Community, Culture, Liberia

Historic building in Liberia restored using traditional techniques

Esta publicación también está disponible en: Español

In the center of Liberia, there are still pieces of history that survive in the canton’s architecture. Most of them are buildings located on Calle Real, a 500-meter stretch of road in the heart of the white city.

Taking center stage at the entrance of the street is the old government building. The white adobe and bahareque building was built in 1850 and the “most distinguished families” celebrated important dates there such as July 25 and September 15.

There, local authorities were also visited by former President Tomas Guardia. The heart of former President Daniel Oduber is even buried in its patio.

In February of 2022, the Municipality of Liberia and the Heritage Center of the Ministry of Culture and Youth (MCJ for the Spanish acronym) began restoration work on the emblematic structure.

Civil Engineering students from the University of Costa Rica (UCR) performed the structural diagnostic. Later, the municipality hired architect Bernadette Esquivel. She and the heritage team defined the work to be done on the historic building.

The building is in very good condition despite its age, the architect told The Voice. The most significant work was done on the corners of the building due to the cracks they showed.

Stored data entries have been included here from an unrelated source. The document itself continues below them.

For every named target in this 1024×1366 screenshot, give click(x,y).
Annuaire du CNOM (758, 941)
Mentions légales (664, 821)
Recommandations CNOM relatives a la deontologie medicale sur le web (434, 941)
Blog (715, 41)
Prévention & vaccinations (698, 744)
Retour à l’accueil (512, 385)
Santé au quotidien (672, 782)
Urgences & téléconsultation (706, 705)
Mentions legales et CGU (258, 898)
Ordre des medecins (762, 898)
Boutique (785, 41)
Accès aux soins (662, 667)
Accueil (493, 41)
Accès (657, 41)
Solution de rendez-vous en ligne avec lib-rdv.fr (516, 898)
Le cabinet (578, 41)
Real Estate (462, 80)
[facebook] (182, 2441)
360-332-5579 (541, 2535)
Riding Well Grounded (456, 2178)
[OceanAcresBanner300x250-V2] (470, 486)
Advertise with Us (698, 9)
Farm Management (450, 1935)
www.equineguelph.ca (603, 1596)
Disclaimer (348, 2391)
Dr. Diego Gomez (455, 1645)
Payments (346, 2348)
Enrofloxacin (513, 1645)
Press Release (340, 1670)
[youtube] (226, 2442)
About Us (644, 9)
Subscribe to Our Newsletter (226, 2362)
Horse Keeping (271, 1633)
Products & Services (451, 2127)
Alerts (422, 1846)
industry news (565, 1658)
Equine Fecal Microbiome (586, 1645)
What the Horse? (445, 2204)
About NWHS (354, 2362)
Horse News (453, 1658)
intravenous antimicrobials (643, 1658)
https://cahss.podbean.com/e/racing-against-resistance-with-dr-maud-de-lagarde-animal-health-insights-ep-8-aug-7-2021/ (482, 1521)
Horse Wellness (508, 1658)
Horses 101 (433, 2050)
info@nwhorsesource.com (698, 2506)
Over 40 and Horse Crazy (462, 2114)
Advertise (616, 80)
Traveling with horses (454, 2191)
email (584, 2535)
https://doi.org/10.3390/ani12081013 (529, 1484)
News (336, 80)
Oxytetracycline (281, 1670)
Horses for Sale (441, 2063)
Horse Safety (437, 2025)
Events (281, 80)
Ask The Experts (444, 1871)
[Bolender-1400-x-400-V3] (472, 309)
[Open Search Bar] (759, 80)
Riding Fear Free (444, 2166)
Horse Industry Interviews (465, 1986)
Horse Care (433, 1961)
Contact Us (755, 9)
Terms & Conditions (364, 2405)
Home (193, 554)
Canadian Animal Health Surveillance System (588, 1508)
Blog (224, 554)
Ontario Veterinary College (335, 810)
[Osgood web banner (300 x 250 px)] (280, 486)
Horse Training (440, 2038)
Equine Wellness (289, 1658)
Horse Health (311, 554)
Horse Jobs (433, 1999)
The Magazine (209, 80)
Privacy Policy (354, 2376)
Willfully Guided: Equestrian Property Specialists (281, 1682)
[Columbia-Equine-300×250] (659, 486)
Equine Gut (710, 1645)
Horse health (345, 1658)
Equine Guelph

In this building, there are adobe and bahareque walls. Although both are made of earth, they are very different systems. Sometimes during earthquakes, they move differently and create cracks in those joints, although I must say that in that building, those cracks aren’t serious”, said Bernadette.

The funds for this restoration come from Law No. 9156, which allocates a percentage of taxes from the Daniel Oduber International Airport to infrastructure and cultural works in the province.

The clay is mixed with water and lime to make plaster for the walls. More water is added to that same mix to form a finer mix, called lechada or slurry, to seal cracks and as a final plaster finish. Photo: Courtesy of the Heritage Center

Recovering Tradition

Güicho Pizarro, the renowned ox herder from Liberia, has been in charge of transporting the special dirt for plastering and restoring the walls of the government building.

Güicho Pizarro. Photo: David Bolaños

He extracts it from a site located at the base of Rincon de la Vieja Volcano, near the Liberia garbage dump. From there to the government building, he takes the clay about five kilometers (3 miles) using a cart and two oxen.

Workers pour the dirt into basins with water to make the traditional mix. Photo: Courtesy of the Heritage Center

Once there, the workers mix the clay-like dirt using their feet. Then they add water to give it the necessary texture.

Ten people who have learned to work with adobe, bahareque and to whitewash the walls using traditional building techniques have been working on this restoration.

The work will wrap up in the month of July, to inaugurate the restored building on the 25th of the month during the Annexation celebration.